JFK+50: Volume 7, No. 2390BRITISH ADVISE U.S. TO CREATE AN ADEQUATE WAR INTELLIGENCE DEPARTMENT
Washington, D.C. (JFK+50) One hundred years ago today, August 4, 1917, an unnamed correspondent for the Chicago Tribune wrote that "private influences...(were) strongly at work" urging the administration of President Woodrow Wilson to create "adequate war intelligence department."
According to the correspondent, $500,000 was requested from the Congress of the United States "for this purpose."
The British cautioned the administration that their own failure to establish such a department at the beginning of the world war "cost (us) an immense amount of treasure and many thousands of lives."

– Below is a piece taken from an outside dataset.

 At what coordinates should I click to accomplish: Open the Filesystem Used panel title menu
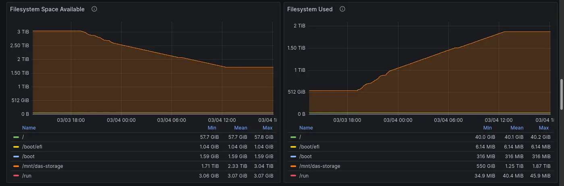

The proposed U.S.Department of Intelligence would "protect ships, munition plants, war factories....and have agents abroad (to collect) information vital to the interests of the nation."
In addition, the department would "maintain public order (and suppress) lawlessness on the part of such organizations as the IWW*."
Daniel Larsen writes...
"Military intelligence had a significant impact on the First World War, but research....remains relatively limited."

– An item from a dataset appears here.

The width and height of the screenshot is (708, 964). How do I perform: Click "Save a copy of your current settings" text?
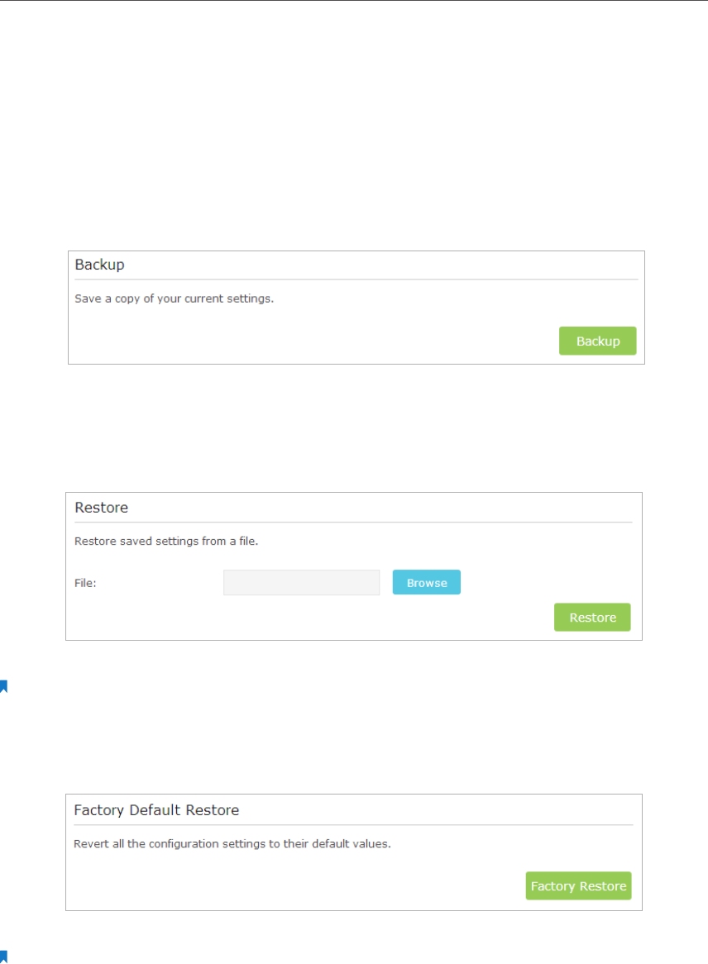tap(174, 298)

President Wilson, at first suspicious of intelligence, warmed up to the idea due to his relationship with the British intelligence chief in Washington, D.C. It was the British who had decoded the Zimmerman Telegram and passed along the information to the President.
The first intelligence department for the United States Army, identified as MI8, was charged with decoding military communications.

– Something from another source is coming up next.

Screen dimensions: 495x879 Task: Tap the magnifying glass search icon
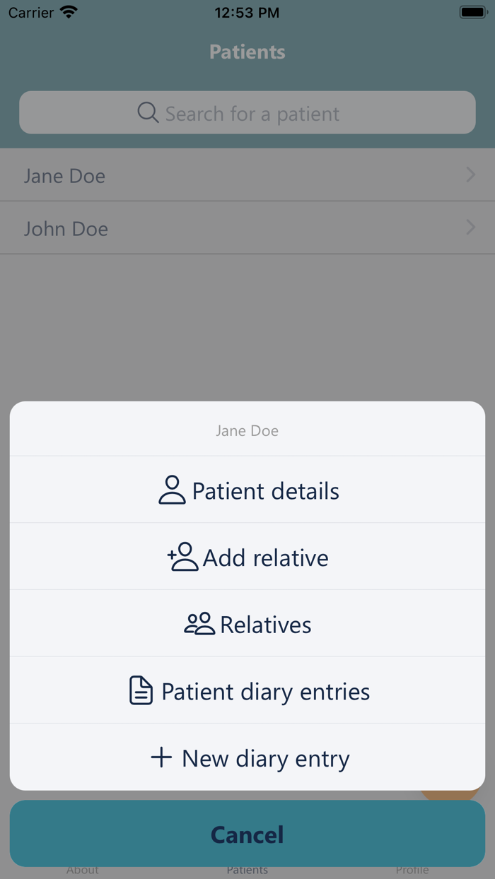[x=148, y=113]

According to the United States Central Intelligence Agency...
"The Secret Service, the NY Police Dept & military counterintelligence aggressively thwarted numerous German covert actions inside the U.S., including psychological warfare, political & economic operations, & dozens of sabotage attempts against British owned firms & factories..."
*I.W.W. (Industrial Workers of the World) was founded in Chicago, Illinois in 1905. The labor organization reportedly had ties to socialist & anarchist movements. At its peak in August 1917, the IWW had 150,000 members.
"America Urged To Create New Secret Service," The Chicago Sunday Tribune, August 4, 1917.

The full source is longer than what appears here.